Sounds Familiar? No, it is not the Hunger Games. Not Divergent either or the Lunar Chronicles.

I’m here reviewing the Red Queen Series, which is probably like every other dystopian young adult fantasy-fiction book out there. I know the blog title was a giveaway, so I am pretending you did not notice it.

The major problem with this genre is (at least, the books I have read), is despite the amount of new elements introduced to keep the reader thrilled, the elements seem stale, or stolen from some other fiction hit. The combination of the elements is definitely magical, and at the outset that would be the very reason you’d have considered reading one of them. However, once you set out to explore them in detail, the glamour wanes as quickly as the fragrance of a cheap perfume, unless it is bolstered by a meticulous world development or layered, relatable characters or marvellous plot that doesn’t get boring due to the narrator’s monotones or an impeccable writing style. The bestsellers perform well on one or two of the parameters, and are satisfactory at the most of the others. The lower priority parameters are mostly underperformed on.
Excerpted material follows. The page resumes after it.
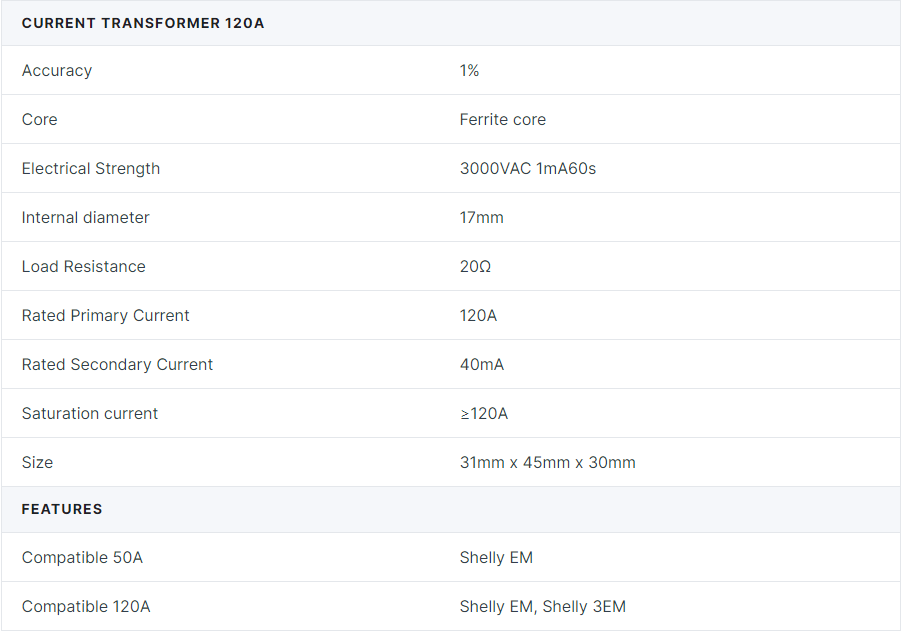
Task: Select the Core specification label
Action: point(40,119)
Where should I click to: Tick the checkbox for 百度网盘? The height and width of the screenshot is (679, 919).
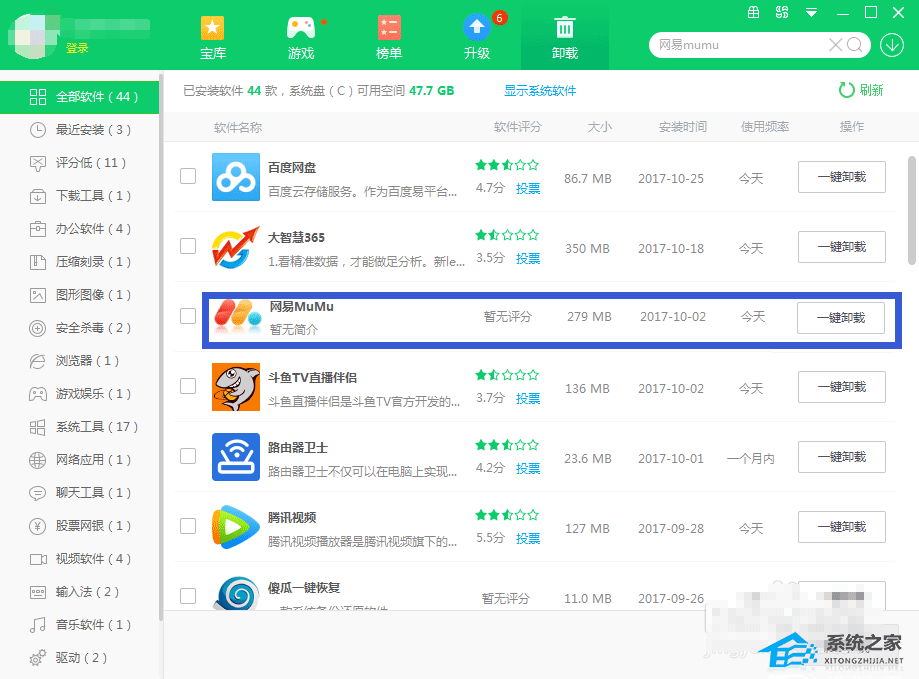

These fictional worlds mostly are shallow or constricted, definitely not the ones you’d wish to lose yourself in, time and again. Mostly found written in the first person, they always border on over description and over detailing. Initially I thought this was the curse that came with the narrative, but reading the Bell Jar and Great Gatsby made me think otherwise. While it is enjoyable to be inside someone else’s head in a book, too much of cribbing or reminding or obviousness repels, so much so that you want to get out of their head, right then.

And yet they are hugely popular. They have a very good reason to be so.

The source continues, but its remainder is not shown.